La Suprema Corte respinge il ricorso, rammentando, anzitutto, che in tema di responsabilità del datore di lavoro per violazione delle disposizioni dell'art. 2087 c.c., la parte che subisce l'inadempimento non deve dimostrare la colpa dell'altra parte - dato che ai sensi dell'art. 1218 c.c. è il datore di lavoro che deve provare che l'impossibilità della prestazione o la non esatta esecuzione della stessa o comunque il pregiudizio che colpisce la controparte derivano da causa a lui non imputabile - ma è comunque soggetta all'onere di allegare e dimostrare l'esistenza del fatto materiale ed anche le regole di condotta che assume essere state violate, provando che l'asserito debitore ha posto in essere un comportamento contrario o alle clausole contrattuali che disciplinano il rapporto o a norme inderogabili di legge o alle regole generali di correttezza e buona fede o alle misure che, nell'esercizio dell'impresa, debbono essere adottate per tutelare l'integrità fisica e la personalità morale dei prestatori di lavoro. Soggiungendo, altresì, che, ai fini dell'accertamento della responsabilità del datore di lavoro, ex art. 2087 c.c. - la quale non configura un'ipotesi di responsabilità oggettiva - al lavoratore che lamenti di aver subito, a causa dell'attività lavorativa svolta, un danno alla salute, incombe l'onere di provare l'esistenza di tale danno, la nocività dell'ambiente di lavoro ed il nesso causale fra questi due elementi, gravando invece sul datore di lavoro, una volta che il lavoratore abbia provato le suddette circostanze, l'onere di dimostrare di avere adottato tutte le cautele necessarie ad impedire il verificarsi del danno e, tra queste, di aver vigilato circa l'effettivo uso degli strumenti di cautela forniti al dipendente, non potendo il datore medesimo essere totalmente esonerato da responsabilità in forza dell'eventuale concorso di colpa del lavoratore, se non quando la condotta di quest'ultimo, in quanto del tutto imprevedibile rispetto al procedimento lavorativo "tipico" ed alle direttive ricevute, rappresenti essa stessa la causa esclusiva dell'evento.

La Suprema Corte - applicando i predetti principi alle circostanze in fatto emerse dall'istruttoria e così accogliendo gli addebiti di omessa adozione e di omesso controllo delle misure di sicurezza imputati al datore di lavoro - conclude che "spettava a quest'ultimo fornire la prova liberatoria", la quale, tuttavia, "non è stata fornita, avendo la Corte d'Appello accertato, al contrario, con giudizio di fatto non sindacabile in sede di legittimità, un difetto di vigilanza e di controllo datoriale in occasione dell'infortunio".
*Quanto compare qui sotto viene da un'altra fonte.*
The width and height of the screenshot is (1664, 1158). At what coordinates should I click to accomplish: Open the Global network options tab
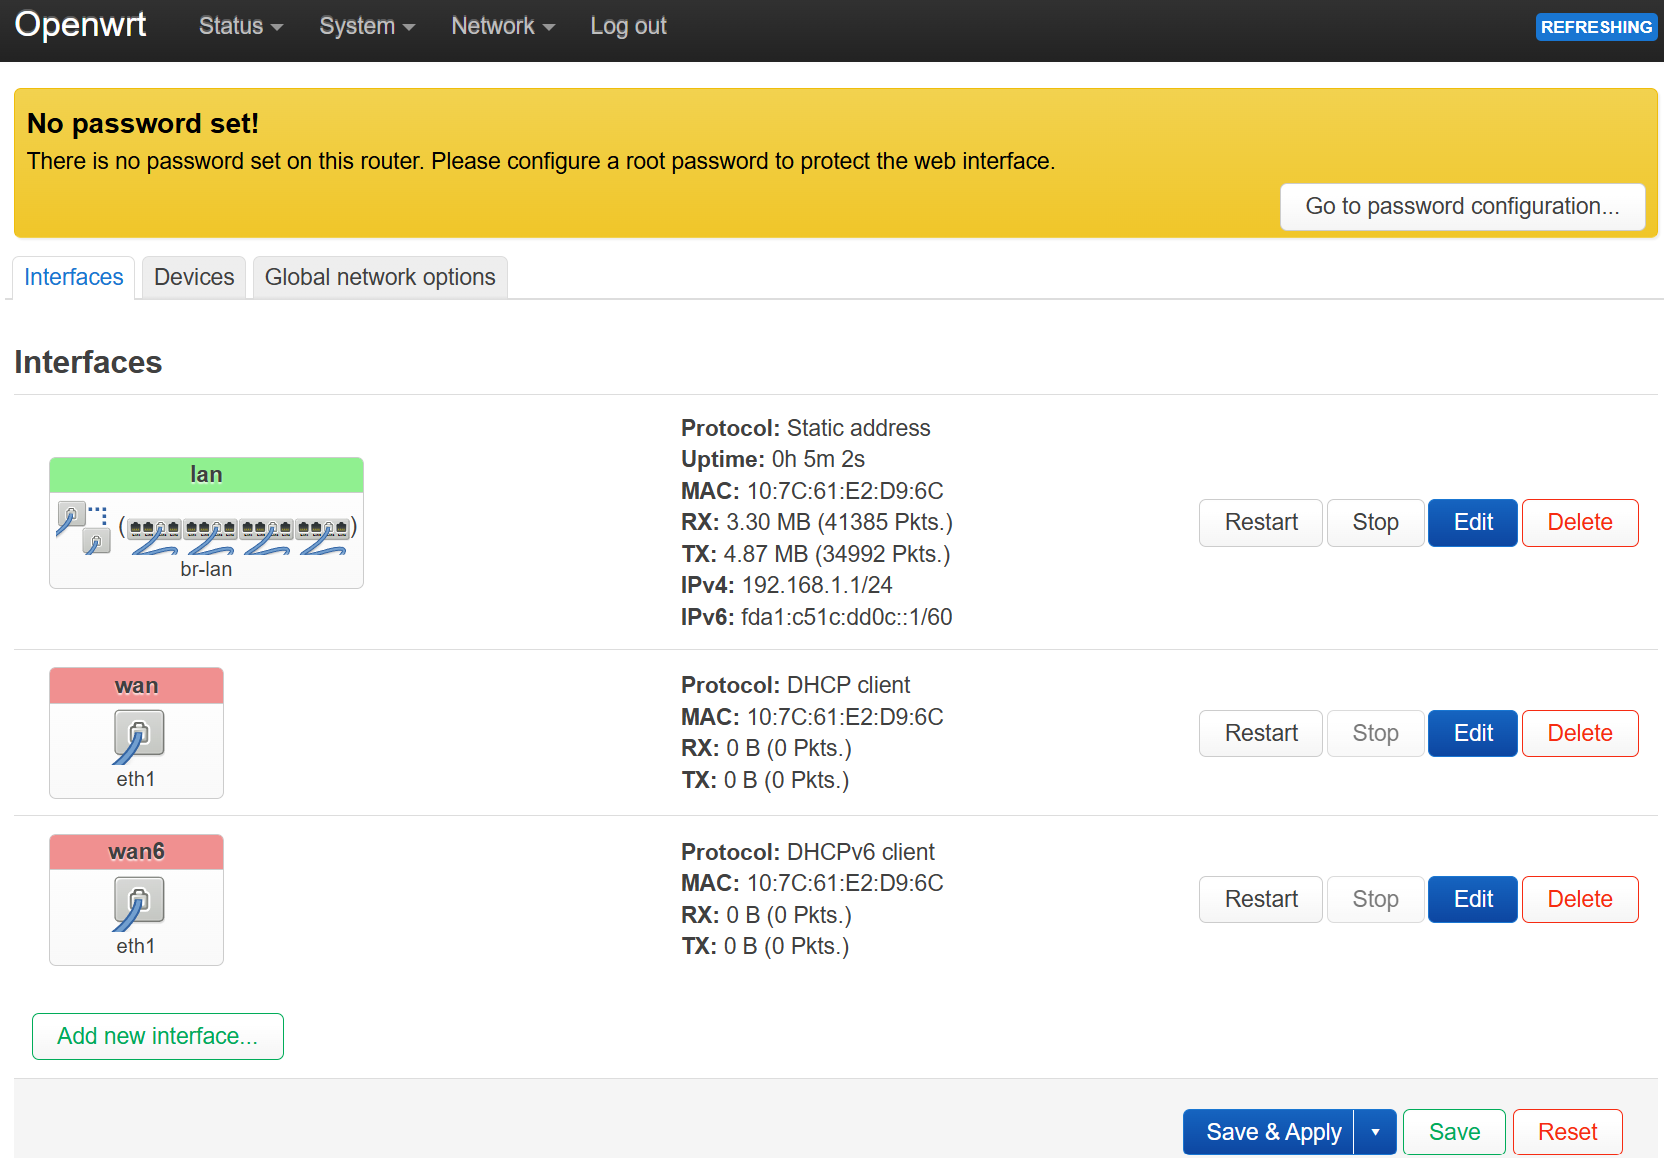(x=380, y=277)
Interesse al distacco del lavoratore e gruppo di imprese

Cass. Sez. Lav. 21 aprile 2016, n. 8068

Pres. Di Cerbo; Rel. Negri Della Torre; P.M. Sanlorenzo; Ric. B.M.; Contr. C.d.C.C.d.R. s.p.a.;

Rapporto di lavoro - Distacco - Gruppo di imprese - Interesse del distaccante alla realizzazione di comuni strutture organizzative e produttive - Sussiste

Pur nel contesto di una distinta soggettività giuridica, ciascuna componente del gruppo di imprese è titolare dell'interesse a concorrere, anche mediante il distacco di propri dipendenti, alla realizzazione di comuni strutture produttive e organizzative, che si pongano in un rapporto di coerenza con gli obiettivi di efficienza e funzionalità del gruppo stesso e con il dato unificante di una convergenza di interessi economici, anche intesa come progetto di riduzione attuale o potenziale dei costi di gestione.

Nota

Con la sentenza in epigrafe la Corte di Cassazione esprime un principio molto interessante in tema di distacco dei lavoratori: fattispecie per la cui legittimità è necessario che sussista un concreto interesse dell'impresa distaccante.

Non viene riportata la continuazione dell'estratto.